Dazu gehört eine Verbesserung der Berechnungsgrundlagen zur Erwerbsminderungsrente sowie ein abschlagsfreier Zugang zur Rente nach 45 Versicherungsjahren - ab einem Alter von 63 Jahren wird es in Zukunft möglich sein, ohne Abschläge in Rente zu gehen.

Auch die Einführung der Teilrente ab dem 60. Lebensjahr oder vergleichbare flexible Übergangsmodelle, bei denen auf der Grundlage einer gesetzlichen Regelung Tarifverträge abgeschlossen werden können, könnten das Abrutschen der Kollegen in die Arbeitslosigkeit verhindern. Die Finanzierung erfolgt durch die Beitragsentwicklung der gesetzlichen Rentenversicherung mittels eines Verzichts auf die Absenkung der Beitragssätze.

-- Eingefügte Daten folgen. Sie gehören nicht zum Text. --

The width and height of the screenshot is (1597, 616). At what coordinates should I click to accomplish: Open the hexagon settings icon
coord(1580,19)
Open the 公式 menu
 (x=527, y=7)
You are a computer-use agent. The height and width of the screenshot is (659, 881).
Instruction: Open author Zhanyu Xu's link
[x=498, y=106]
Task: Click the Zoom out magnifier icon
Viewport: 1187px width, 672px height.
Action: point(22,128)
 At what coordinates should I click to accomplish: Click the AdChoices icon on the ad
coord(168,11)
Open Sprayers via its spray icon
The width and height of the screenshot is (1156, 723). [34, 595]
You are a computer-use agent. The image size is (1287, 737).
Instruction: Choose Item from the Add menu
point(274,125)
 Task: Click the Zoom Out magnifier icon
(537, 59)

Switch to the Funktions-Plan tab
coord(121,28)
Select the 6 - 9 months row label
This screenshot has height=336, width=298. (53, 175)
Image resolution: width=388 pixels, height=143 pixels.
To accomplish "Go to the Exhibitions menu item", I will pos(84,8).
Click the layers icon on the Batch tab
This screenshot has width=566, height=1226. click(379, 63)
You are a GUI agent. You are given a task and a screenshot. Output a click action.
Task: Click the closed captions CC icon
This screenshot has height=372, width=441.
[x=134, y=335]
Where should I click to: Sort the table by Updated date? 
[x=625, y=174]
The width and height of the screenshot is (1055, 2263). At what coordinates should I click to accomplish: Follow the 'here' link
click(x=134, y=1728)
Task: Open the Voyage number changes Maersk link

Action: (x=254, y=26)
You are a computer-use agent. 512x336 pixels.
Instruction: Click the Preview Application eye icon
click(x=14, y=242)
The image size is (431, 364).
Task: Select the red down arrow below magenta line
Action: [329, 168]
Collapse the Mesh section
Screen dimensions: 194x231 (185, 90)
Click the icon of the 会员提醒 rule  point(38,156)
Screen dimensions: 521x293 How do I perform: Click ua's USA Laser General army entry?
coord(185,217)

Wie haben Sie persönlich abgestimmt, als im Bundestag über die Senkung der Rentenbeiträge entschieden wurde?
Ich habe gegen die Absenkung der Rentenversicherungsbeiträge von 19,6 Prozent auf 18,9 Prozent gestimmt. Die gesetzliche Rentenversicherung ist der falsche Ort, um die Probleme auf dem Arbeitsmarkt dauerhaft zu korrigieren. Ohne gute Arbeit und die Bekämpfung von Erwerbsarmut kann im Ruhestand weder der Lebensstandard gesichert, noch Altersarmut verhindert werden.

Was halten Sie von dem Ansatz der IG BAU, dass die Tarifparteien am Bau für die Beschäftigten ein Übergangsgeld mit staatlicher Unterstützung einführen sollen?
Um das zu beurteilen, kenne ich den IG BAU-Vorschlag zu wenig. Da werde ich mich erst noch informieren. Was ich aber sagen kann ist, dass ich das Rentenmodell des DGB grundsätzlich begrüße. Es ähnelt in vielen Punkten dem Modell der SPD. Ich halte es zudem für richtig, dass die Regelaltersgrenze von 67 Jahren solange ausgesetzt wird, bis 50 Prozent der 60- bis 64-jährigen Arbeitnehmer sozialversicherungspflichtig beschäftigt sind.

Welche Verbesserungen streben Sie bei der Rente noch an, sollte die SPD nach der Bundestagswahl die Regierung stellen?
Im Falle eines Regierungswechsels will die SPD den Grundstein dafür legen, dass es ein bundeseinheitliches Rentenbemessungssystem in Ost und West geben wird. Unsere Pläne bleiben nicht bei Änderungen in der gesetzlichen Rente stehen, sondern reichen vom Arbeitsmarkt bis zur Verbesserung der betrieblichen Alterssicherung.